The inaugural session of the two-day second Women’s Conference at the Arts Council of Pakistan (ACP), Karachi centred on the themes of women’s rights and independence, with speakers calling for liberating women from the shackles of societal restrictions.
The ceremony commenced on Saturday with performances by bands Drum Circle and East Coast Music Association.
This was followed by an address by ACP president Muhammad Ahmed Shah, who highlighted that women had been raising voice for their freedom even before the World War I.

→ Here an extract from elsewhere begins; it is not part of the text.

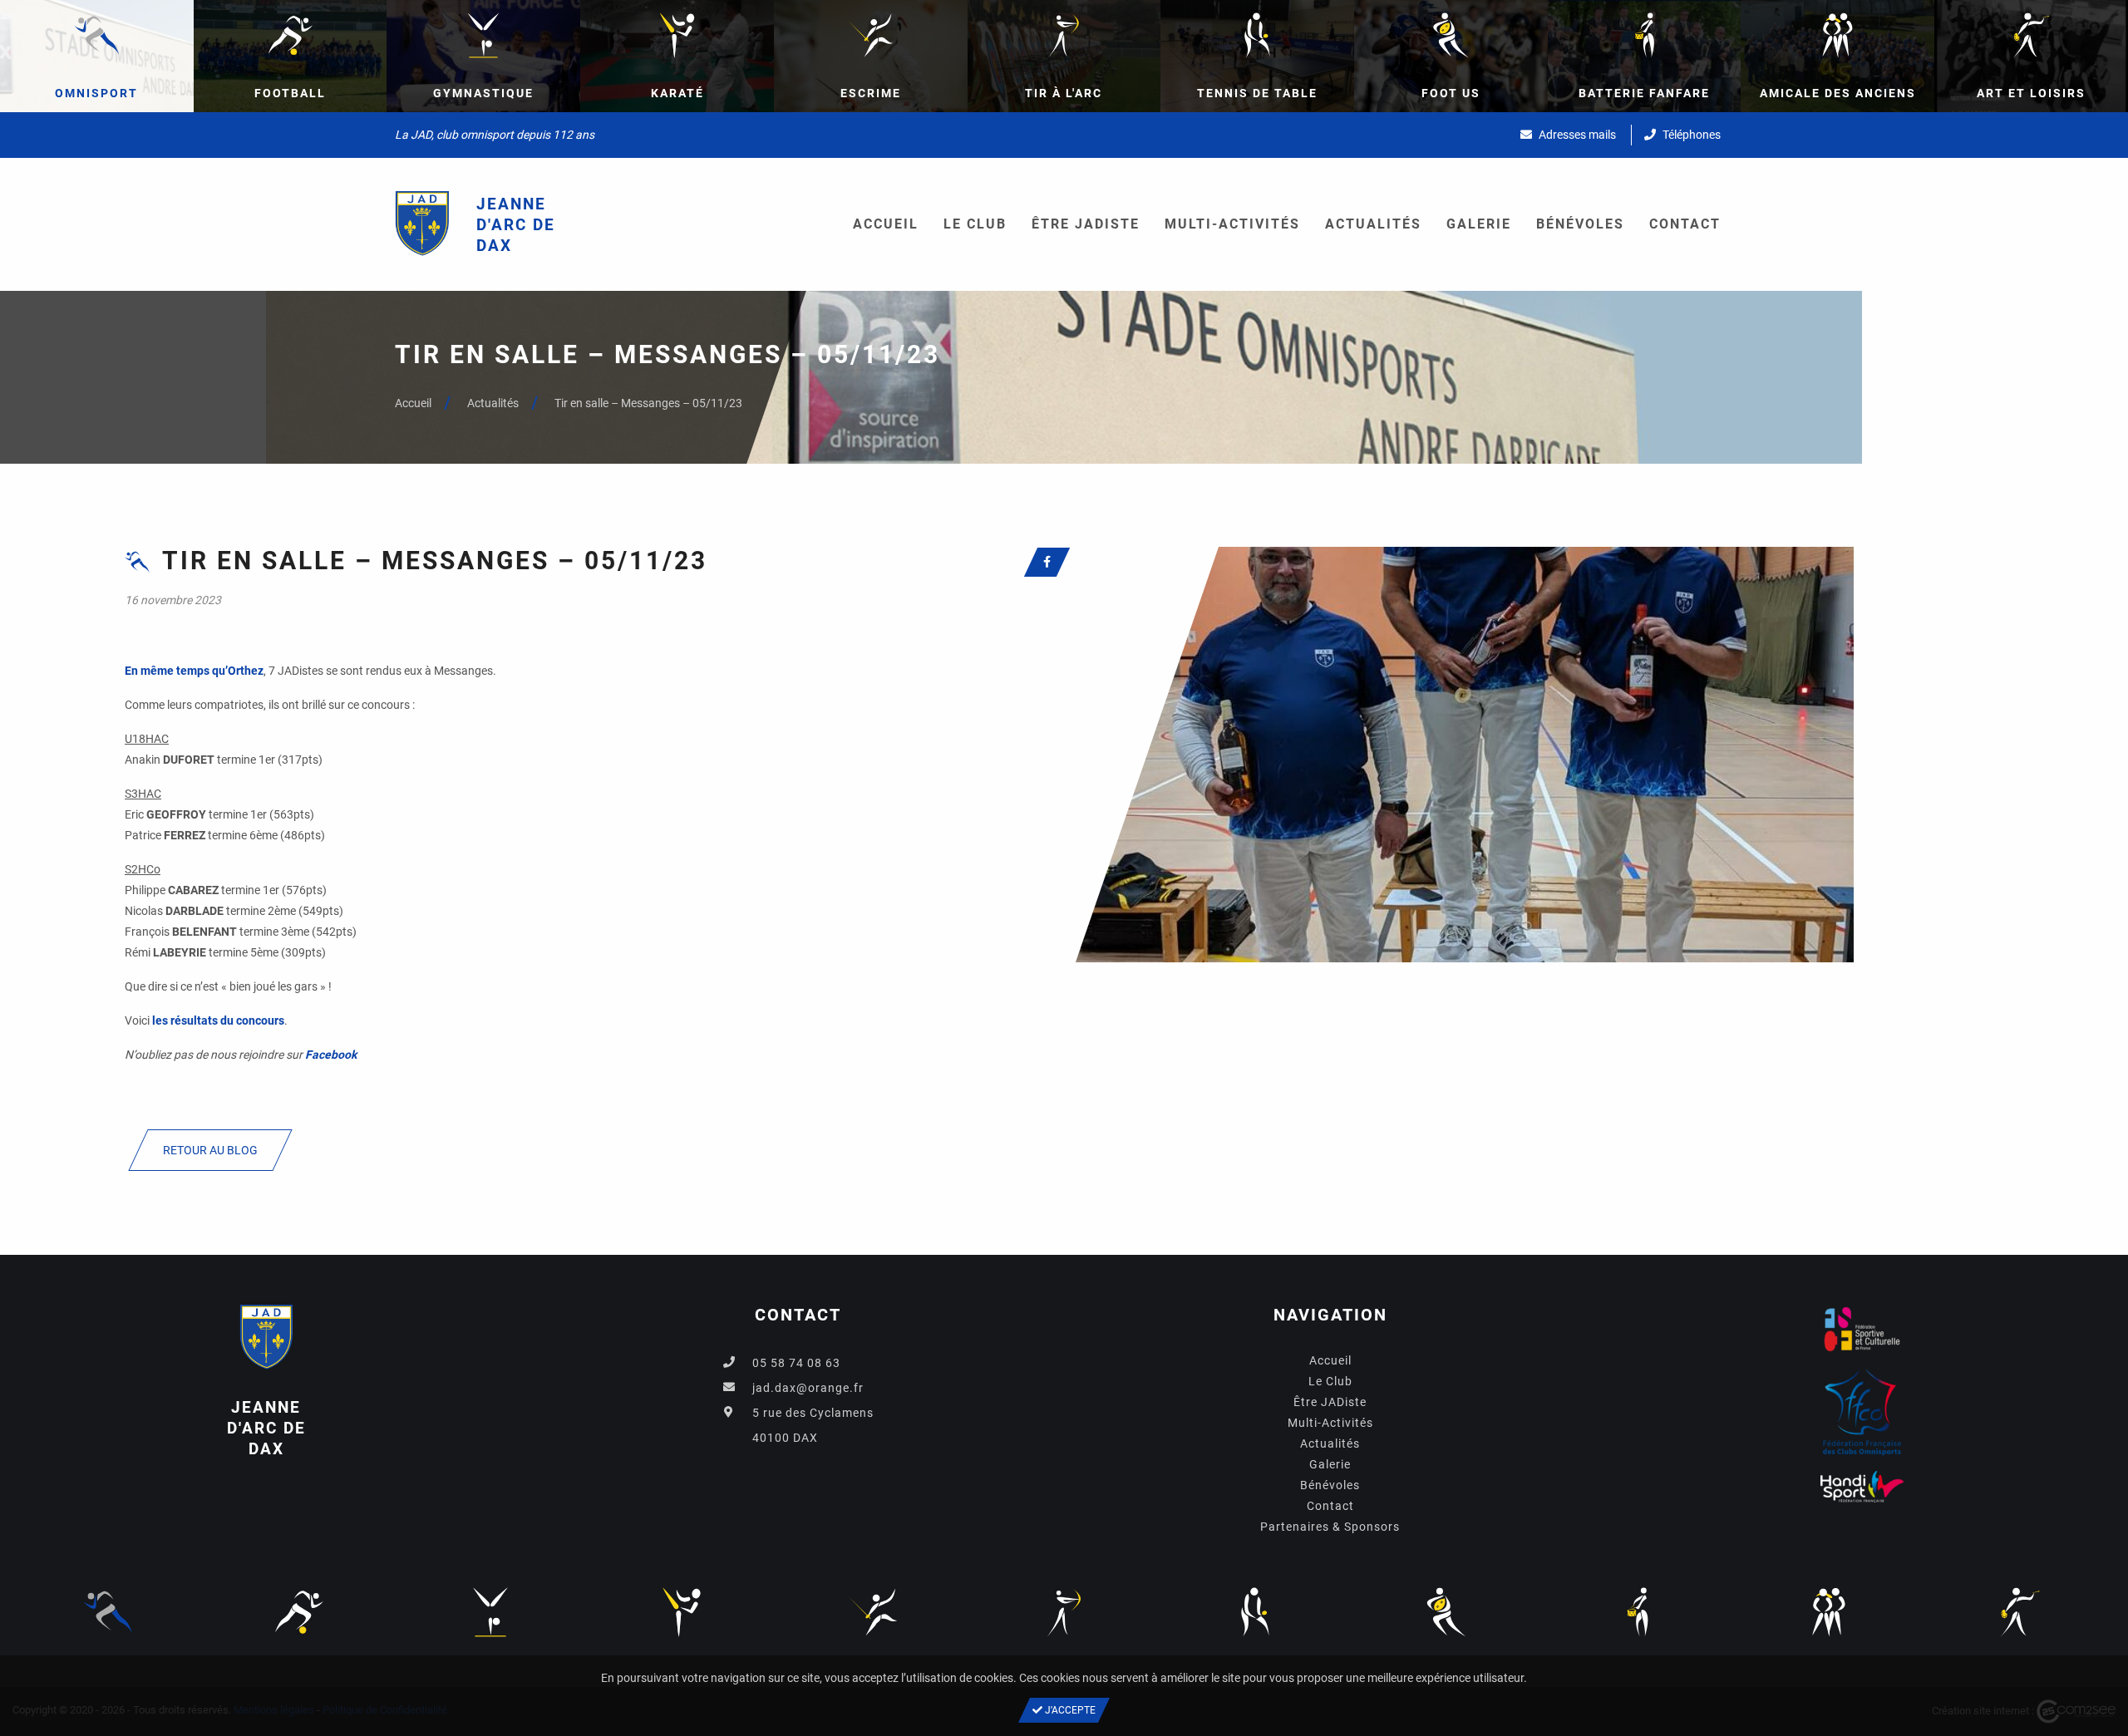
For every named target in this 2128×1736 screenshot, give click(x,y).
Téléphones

“And their struggle continues to this day,” he said. “Unfortunately, the condition of women in developing countries is worse than elsewhere and hence, we need to look past slogans and resolve real issues through negotiations.”
He further stated that men and women needed to work together to build a better family and society.
Distinguished Indian writer and social activist Noor Zaheer, who joined the session via a video link from India, said women today didn’t lag behind men in any sector.
She also highlighted the role women played during protests.
Zaheer said organising women’s conferences was extremely important as such events provided women the opportunity to openly speak about their issues.
“We will keep shouting slogans [for our rights] as long as our demands are not fulfilled,” she asserted.
Diplomat Dr. Masuma Hasan, who was the keynote speaker at the event, recalled that the movement for women’s rights began on March 8, now commemorated as Women’s Day across the world, in the United States of America.
“This day celebrates women and their success,” she said. “I salute brave women who struggled in the past, and because of their struggles we have been given our rights today.”
Renowned writer Noorul Huda Shah referred to the slogan ‘mera jism meri marzi’ (my body my will), regretting that the slogan became an issue of honour for many.
“I was never a part of any feminist movement, but men’s reaction to the slogan made me a feminist,” she said.
Huda went on to say, “[Such slogans are raised] in societies where women give birthslike machines, fights for their rights are misunderstood and men claim to be the protectors of their bodies.”
She questioned that “Why shouldn’t women raise the slogan of mera jism meri marzi in a society where wrong decisions are made for them.”
Huda underlined the importance of women being aware of their rights, “because a woman can only raise voice for her rights when she knows her rights.”
Renowned Indian actor Shabana Azmi also joined the meeting via video link and famous writer Kishwar Naheed recited her poem ‘Gunahgar Aurtien’ (sinful women) on the occasion.
The first session of Second Women Conference, Meri Zindagi, Mera Ikhtiyar (my life, my authority) was conducted after the inaugural. Mehnaz Rehman, Malika Khan, Sheema Kermani and others spoke during the session. The first session was followed by another one focused the ‘Economic Empowerment of Women’.